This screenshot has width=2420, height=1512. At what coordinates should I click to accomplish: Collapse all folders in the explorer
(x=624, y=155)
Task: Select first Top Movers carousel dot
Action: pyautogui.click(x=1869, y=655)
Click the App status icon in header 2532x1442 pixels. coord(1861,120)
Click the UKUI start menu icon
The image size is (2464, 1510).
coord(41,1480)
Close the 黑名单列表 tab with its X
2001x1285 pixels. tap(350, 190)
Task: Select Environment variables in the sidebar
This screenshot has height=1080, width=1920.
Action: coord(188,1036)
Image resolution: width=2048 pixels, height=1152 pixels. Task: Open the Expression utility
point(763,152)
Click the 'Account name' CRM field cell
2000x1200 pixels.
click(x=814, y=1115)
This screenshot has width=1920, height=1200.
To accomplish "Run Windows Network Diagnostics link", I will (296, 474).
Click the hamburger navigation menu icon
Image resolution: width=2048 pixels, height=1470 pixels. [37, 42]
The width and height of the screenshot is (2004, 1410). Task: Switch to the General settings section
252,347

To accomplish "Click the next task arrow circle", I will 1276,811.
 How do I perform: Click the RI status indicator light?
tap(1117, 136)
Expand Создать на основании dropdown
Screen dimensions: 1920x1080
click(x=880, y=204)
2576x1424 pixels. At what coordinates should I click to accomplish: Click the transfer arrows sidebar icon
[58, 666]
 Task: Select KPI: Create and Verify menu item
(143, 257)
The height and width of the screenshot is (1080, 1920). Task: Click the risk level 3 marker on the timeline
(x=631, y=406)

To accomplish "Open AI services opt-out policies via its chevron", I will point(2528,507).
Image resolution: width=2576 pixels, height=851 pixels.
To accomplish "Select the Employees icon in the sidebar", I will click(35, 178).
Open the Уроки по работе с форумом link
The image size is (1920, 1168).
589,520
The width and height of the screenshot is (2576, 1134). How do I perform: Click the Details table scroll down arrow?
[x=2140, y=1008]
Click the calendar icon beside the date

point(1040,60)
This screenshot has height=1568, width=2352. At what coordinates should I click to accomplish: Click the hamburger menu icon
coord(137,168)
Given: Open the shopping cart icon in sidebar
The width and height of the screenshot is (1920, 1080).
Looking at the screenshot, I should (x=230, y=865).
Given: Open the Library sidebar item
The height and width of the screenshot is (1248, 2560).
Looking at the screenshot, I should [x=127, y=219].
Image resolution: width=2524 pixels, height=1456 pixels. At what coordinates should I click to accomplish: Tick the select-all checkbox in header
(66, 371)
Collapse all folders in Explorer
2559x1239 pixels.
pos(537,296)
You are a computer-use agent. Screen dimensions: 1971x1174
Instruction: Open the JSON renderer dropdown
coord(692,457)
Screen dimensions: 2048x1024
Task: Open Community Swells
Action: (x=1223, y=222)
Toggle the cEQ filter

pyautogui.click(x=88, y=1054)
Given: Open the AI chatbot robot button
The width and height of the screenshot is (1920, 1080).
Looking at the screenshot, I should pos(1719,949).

* * * * * * *

TASK DETAILS:
Above are the entries. Quote exactly the lines from the one bearing "You are a computer-use" through the one bearing "Given: Open the AI chatbot robot button".

FINISHED TASK:
You are a computer-use agent. Screen dimensions: 1971x1174
Instruction: Open the JSON renderer dropdown
coord(692,457)
Screen dimensions: 2048x1024
Task: Open Community Swells
Action: (x=1223, y=222)
Toggle the cEQ filter

pyautogui.click(x=88, y=1054)
Given: Open the AI chatbot robot button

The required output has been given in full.